The problem is caused when the market clearing price is lower than the cost it took to produce it, and some of those costs are in the past.
It’s like getting a boat and going fishing. If you pay $10,000 for the cost of the trip, and bring back $8,000 worth of fish, you can’t just force people buy them from you for a 25% markup.
That’s not what they were saying, they were saying that it’s not economical to have an abundance of electricity when people need it the least, and little or no electricity when people need it the most. It would be one thing if utilities could sell solar electricity at peak demand hours for a higher price, to make up the difference, but that’s just when solar generation is slowly down significantly or stopped entirely.
And, yes, I know that battery storage could theoretically solve this, but battery technology is not currently capable of providing electricity for the entirety of the time we need it. New technologies are being developed right now with the goal of achieving long term grid storage, but they are still in the R&D phase. I’m confident a suitable storage technology, or multiple technologies, will eventually come to market, but it’s going to take a while.
Regardless, it is likely we will always need some kind of on-demand power generation to supplement renewables and maintain grid stability, and I think nuclear is the best option.
But we shouldn’t act like the problem is that utilities are just greedy. Many utilities aren’t even for-profit companies, as many are either not-for-profit cooperatives or public entities. Sure, there are also many for-profit power utilities as well, maybe even some with connections to the fossil fuel industry, but generally power utilities are not some great villain.
A thing you can use which gets forgotten often in the conversation is “natural” / physical batteries, or better put stores of latent energy. Essentially, “push heavy thing up hill, make it come down later”.
I know little about it, but you can release the kinetic energy stored in heavy objects at higher altitudes basically whenever, using say a dynamo on the wheels of a wagon of heavy rocks you previously pushed uphill.
There have been proposals for technology like this. Putting a motor above an abandoned mineshaft and suspending a weight. Charged by raising the weight, discharges by lowering against a load.

### Rows
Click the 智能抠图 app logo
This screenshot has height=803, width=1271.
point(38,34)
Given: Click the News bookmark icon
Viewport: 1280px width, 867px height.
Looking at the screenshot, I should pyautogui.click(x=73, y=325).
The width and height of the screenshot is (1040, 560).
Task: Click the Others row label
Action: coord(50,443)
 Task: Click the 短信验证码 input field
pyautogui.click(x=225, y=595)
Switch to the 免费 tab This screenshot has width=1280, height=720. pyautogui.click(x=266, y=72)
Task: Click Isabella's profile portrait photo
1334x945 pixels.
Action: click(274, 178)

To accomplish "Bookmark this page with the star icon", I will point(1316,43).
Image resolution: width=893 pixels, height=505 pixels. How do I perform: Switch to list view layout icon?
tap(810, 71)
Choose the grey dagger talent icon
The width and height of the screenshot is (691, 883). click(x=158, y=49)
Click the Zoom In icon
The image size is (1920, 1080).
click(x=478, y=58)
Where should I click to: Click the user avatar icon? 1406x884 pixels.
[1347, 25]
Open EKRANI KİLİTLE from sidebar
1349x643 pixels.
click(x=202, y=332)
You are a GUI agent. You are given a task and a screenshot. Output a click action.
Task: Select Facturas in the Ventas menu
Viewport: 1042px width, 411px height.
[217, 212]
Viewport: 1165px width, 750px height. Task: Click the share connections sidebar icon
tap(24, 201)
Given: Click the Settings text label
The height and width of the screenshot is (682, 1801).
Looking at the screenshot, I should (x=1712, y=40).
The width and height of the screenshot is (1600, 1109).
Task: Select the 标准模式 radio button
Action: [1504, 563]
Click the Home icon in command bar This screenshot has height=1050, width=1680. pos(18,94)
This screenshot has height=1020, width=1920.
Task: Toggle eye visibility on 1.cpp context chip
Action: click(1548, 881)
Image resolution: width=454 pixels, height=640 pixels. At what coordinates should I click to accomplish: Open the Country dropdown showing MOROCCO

### Task instructions
Answer these questions about the thread on solar power and grid storage.
1. In the fishing comparison, what is the cost of the trip?
2. Which option is named as the best for on-demand power generation?
3. In the mineshaft proposal, how is the system charged?

### Task output
1. $10,000.
2. Nuclear.
3. By raising the weight.